* [Lista de atividades]:
A: Conforme o texto sobre as tarifas europeias para carros elétricos chineses, a partir de que data as novas tarifas passam a valer caso não haja acordo?
B: Reescreva em forma de lista o parágrafo do texto sobre as tarifas europeias para carros elétricos chineses que começa com "Em nota divulgada pela Comissão Europeia", preservando seus fatos principais.

* [Trecho do texto]:
A China criticou o anúncio da União Europeia (UE) sobre possíveis aumentos de tarifas, classificando a iniciativa como um “ato flagrante de protecionismo” e informando que pretende apresentar uma queixa à Organização Mundial do Comércio (OMC).
No começo desta semana, veio a público que as taxas de importação sobre carros elétricos fabricados na China e vendidos no mercado europeu podem ser elevadas para até 38,1%, somando-se aos 10% já cobrados.
Tarifas da União Europeia para carros elétricos chineses
Em nota divulgada pela Comissão Europeia, foi definido que haverá alíquotas diferentes, de acordo com o nível de cooperação das montadoras chinesas com a investigação conduzida pela UE. Dessa forma, a SAIC (grupo responsável pela MG) ficaria com a tarifa máxima de 38,1%, enquanto a Geely e a BYD teriam taxas de 20% e 17,4%, respectivamente.
“A China reserva-se no direito de apresentar uma queixa à OMC e de tomar todas as medidas necessárias para defender de forma resoluta os direitos e interesses das empresas chinesas.”
He Yadong, porta-voz do Ministério do Comércio Chinês
Prazo, negociação com Bruxelas e início das novas taxas
Vale lembrar que Bruxelas afirmou ter “estendido a mão” às autoridades chinesas para “explorar possíveis formas de resolver” o impasse. Ainda assim, se não houver acordo, as novas tarifas passam a valer já a partir do próximo dia 4 de julho.
Como a China pode responder
Segundo informações publicadas pela Reuters, a China pode reagir ao aumento das tarifas europeias sobre os carros elétricos que produz mirando exportações da UE, especialmente no setor de alimentos.

Registros de dados
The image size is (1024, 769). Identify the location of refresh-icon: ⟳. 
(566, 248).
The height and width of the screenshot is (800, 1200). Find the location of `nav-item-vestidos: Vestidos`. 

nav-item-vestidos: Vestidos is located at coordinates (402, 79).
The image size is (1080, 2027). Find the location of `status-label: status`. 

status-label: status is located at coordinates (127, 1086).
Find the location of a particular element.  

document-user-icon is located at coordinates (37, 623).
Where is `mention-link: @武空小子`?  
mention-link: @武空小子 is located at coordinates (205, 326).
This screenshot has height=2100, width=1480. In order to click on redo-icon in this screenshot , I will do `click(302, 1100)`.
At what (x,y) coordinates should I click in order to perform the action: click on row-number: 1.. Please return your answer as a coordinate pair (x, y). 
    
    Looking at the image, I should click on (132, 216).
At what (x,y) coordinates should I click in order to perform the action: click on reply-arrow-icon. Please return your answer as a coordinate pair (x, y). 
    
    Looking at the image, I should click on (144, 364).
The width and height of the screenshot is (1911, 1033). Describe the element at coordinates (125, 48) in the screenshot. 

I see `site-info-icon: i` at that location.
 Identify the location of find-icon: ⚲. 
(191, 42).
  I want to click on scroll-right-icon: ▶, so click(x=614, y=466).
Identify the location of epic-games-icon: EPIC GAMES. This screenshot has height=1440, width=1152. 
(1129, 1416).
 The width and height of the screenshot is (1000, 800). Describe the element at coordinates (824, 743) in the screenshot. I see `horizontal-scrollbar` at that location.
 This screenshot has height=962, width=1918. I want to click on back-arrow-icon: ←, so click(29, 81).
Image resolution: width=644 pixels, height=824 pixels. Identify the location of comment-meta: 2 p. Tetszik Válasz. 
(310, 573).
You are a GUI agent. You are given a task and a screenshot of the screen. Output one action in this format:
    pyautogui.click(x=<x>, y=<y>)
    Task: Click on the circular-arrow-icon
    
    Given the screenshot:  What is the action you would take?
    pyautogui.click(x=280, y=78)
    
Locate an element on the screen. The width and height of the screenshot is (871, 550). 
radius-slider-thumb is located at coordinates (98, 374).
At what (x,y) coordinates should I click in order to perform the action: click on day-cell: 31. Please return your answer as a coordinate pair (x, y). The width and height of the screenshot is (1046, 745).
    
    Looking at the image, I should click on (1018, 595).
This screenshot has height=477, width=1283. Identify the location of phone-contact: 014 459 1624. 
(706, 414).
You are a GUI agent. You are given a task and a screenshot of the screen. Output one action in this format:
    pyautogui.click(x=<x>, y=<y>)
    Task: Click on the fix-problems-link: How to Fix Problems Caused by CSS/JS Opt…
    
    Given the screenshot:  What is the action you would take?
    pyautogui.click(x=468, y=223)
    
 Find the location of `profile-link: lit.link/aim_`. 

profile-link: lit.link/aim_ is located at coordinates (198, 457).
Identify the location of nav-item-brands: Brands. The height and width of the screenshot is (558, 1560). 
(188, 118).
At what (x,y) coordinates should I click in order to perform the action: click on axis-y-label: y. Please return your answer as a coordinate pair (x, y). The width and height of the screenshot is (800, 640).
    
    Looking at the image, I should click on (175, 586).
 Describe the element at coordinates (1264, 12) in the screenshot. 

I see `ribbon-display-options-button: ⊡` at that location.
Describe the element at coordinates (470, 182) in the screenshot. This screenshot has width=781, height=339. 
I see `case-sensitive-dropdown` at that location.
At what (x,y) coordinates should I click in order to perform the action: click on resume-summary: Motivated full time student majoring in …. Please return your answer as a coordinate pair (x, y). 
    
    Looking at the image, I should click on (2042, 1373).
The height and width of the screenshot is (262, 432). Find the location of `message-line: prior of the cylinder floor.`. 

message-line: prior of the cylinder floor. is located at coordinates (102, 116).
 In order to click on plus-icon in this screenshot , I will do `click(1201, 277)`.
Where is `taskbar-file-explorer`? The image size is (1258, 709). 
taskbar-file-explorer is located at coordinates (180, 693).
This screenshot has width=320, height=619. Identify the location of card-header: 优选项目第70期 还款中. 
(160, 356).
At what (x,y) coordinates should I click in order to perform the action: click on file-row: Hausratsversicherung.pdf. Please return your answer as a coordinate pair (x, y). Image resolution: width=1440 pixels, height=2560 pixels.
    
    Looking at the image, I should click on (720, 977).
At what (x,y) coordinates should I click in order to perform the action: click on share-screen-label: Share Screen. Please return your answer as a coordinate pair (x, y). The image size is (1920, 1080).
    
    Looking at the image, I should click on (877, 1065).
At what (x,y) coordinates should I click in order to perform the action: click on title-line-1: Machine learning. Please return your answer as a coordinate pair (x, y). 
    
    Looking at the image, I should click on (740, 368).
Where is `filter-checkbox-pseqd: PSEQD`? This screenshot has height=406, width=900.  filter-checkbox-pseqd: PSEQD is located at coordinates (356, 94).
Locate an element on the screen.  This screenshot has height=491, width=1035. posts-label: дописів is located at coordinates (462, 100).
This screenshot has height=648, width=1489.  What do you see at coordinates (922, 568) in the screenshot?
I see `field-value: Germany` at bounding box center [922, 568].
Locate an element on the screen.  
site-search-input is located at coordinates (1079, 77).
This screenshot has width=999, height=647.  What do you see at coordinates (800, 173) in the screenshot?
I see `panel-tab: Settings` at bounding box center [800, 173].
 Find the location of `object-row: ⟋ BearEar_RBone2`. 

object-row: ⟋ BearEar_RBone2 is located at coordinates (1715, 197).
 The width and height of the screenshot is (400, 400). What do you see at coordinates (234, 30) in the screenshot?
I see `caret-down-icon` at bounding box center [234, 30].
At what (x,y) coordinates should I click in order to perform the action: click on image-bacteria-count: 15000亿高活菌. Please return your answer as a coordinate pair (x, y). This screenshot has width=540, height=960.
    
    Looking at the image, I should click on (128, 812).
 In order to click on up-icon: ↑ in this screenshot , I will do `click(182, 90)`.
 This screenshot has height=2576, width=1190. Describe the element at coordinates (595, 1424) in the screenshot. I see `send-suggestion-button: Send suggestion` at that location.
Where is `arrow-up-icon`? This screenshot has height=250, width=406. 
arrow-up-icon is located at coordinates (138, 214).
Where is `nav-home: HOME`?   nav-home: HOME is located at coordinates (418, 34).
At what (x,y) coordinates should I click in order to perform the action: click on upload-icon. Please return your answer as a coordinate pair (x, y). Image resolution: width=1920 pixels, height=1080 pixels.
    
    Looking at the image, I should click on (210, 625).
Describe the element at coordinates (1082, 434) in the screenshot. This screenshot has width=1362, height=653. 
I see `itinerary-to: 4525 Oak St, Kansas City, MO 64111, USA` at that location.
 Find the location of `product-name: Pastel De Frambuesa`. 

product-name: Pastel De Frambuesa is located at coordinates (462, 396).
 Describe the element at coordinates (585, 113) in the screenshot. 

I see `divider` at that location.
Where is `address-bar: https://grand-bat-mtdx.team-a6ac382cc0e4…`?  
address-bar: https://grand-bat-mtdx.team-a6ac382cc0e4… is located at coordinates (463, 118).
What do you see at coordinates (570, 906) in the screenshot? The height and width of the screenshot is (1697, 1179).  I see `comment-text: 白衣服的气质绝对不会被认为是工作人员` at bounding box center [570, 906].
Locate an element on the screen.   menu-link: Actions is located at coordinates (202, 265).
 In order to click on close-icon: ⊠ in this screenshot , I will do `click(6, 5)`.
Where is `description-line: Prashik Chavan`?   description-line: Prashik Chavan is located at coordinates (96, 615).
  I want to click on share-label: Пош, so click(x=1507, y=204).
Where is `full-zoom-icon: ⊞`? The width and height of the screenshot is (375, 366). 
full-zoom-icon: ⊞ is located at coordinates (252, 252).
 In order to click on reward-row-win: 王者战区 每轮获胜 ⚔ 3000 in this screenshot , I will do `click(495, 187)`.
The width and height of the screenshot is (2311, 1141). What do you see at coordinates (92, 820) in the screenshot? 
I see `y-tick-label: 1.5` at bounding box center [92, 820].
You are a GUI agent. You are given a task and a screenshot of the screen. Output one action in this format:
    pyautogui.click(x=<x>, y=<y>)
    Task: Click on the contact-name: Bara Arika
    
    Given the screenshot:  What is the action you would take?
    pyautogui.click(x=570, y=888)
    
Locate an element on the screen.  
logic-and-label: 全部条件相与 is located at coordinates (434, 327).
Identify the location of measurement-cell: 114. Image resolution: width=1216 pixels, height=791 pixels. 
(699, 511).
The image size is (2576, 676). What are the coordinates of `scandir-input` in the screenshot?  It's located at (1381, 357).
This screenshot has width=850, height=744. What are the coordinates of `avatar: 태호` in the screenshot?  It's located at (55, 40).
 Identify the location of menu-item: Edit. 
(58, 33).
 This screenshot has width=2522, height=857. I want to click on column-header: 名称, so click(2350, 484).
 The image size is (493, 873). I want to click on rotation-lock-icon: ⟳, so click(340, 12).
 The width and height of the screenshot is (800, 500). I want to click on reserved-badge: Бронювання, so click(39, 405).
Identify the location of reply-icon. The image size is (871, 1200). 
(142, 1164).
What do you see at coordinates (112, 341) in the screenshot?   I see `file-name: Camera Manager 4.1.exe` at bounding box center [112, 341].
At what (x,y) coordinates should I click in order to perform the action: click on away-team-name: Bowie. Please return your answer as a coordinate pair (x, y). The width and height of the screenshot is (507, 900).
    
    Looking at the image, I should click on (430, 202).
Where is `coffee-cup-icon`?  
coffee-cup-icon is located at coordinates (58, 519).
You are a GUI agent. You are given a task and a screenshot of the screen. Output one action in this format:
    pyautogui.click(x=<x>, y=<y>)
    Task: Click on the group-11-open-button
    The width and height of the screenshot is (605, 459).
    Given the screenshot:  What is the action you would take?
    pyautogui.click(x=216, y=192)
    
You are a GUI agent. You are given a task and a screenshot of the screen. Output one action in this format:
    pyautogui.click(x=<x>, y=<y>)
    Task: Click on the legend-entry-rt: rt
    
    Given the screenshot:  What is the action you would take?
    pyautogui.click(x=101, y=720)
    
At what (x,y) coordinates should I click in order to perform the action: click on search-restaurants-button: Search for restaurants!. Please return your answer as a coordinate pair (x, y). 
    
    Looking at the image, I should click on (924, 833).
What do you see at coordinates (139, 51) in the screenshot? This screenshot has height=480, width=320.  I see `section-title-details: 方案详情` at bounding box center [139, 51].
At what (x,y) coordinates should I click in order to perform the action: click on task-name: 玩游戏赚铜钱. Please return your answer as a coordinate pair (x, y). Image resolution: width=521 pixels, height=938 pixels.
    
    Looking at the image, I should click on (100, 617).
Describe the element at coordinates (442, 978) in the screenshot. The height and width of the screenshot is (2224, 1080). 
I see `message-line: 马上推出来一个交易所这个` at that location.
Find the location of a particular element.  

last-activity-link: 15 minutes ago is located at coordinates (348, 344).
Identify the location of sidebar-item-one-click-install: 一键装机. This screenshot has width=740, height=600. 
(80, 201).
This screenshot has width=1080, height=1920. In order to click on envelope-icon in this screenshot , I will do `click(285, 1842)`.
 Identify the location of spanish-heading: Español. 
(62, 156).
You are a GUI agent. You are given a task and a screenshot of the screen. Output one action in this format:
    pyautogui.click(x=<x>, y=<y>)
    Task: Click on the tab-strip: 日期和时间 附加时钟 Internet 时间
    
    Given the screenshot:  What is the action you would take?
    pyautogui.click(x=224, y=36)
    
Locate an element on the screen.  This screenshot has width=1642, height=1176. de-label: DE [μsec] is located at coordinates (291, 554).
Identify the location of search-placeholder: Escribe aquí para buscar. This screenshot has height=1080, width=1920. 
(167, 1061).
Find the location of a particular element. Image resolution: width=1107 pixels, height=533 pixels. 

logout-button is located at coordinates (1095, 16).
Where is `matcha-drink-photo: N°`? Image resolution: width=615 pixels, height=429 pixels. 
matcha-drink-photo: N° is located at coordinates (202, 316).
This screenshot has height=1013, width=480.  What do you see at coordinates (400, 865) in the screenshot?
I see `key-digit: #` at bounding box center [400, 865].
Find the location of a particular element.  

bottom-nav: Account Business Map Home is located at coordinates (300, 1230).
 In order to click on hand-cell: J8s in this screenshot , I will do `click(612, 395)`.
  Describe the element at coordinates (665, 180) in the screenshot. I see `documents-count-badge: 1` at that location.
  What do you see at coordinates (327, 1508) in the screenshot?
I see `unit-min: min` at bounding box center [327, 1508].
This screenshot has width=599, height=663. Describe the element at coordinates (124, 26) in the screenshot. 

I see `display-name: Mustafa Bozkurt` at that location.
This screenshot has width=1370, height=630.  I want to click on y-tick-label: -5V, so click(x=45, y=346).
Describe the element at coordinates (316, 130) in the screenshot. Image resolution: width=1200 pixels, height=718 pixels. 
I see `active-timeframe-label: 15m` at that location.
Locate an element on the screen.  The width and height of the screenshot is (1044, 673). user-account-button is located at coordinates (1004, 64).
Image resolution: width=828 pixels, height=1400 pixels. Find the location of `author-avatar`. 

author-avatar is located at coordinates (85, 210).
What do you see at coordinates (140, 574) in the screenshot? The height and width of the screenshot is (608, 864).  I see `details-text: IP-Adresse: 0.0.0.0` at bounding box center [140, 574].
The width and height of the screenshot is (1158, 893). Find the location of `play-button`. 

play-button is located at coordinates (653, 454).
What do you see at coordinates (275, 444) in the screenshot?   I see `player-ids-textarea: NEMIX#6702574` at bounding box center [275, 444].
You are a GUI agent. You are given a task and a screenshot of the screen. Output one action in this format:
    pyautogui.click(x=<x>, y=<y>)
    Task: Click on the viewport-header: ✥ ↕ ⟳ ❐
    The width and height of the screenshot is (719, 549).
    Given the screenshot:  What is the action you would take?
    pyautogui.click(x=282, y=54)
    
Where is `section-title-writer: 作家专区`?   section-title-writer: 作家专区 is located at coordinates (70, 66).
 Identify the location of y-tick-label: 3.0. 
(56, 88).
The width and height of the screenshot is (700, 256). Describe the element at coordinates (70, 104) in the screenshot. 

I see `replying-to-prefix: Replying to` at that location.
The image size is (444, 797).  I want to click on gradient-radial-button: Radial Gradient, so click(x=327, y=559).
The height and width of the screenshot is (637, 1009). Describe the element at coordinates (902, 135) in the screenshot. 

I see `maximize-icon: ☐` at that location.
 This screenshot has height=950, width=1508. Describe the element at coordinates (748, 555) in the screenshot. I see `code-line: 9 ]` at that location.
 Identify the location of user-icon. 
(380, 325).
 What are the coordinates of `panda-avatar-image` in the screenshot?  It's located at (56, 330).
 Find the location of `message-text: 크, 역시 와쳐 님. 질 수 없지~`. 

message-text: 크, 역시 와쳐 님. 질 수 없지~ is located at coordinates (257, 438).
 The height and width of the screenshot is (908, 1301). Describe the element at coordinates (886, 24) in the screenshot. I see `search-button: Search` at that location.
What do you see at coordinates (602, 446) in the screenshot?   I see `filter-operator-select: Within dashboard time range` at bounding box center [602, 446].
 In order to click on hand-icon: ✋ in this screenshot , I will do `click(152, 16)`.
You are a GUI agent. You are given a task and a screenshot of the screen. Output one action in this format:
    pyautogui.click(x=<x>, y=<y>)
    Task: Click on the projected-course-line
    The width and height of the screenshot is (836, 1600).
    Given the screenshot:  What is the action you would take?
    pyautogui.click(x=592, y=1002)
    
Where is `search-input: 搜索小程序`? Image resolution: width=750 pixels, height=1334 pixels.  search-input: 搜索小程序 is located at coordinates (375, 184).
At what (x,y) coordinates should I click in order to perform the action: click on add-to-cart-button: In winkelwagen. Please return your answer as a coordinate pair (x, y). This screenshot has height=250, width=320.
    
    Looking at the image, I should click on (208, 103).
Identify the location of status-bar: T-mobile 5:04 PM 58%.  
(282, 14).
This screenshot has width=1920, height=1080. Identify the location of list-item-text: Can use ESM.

* [Respostas às atividades]:
A: A partir de 4 de julho.

B:
- A Comissão Europeia informou, em nota, que as alíquotas serão diferentes conforme o nível de cooperação das montadoras chinesas com a investigação da UE.
- SAIC (grupo responsável pela MG): tarifa máxima, de 38,1%.
- Geely: 20%.
- BYD: 17,4%.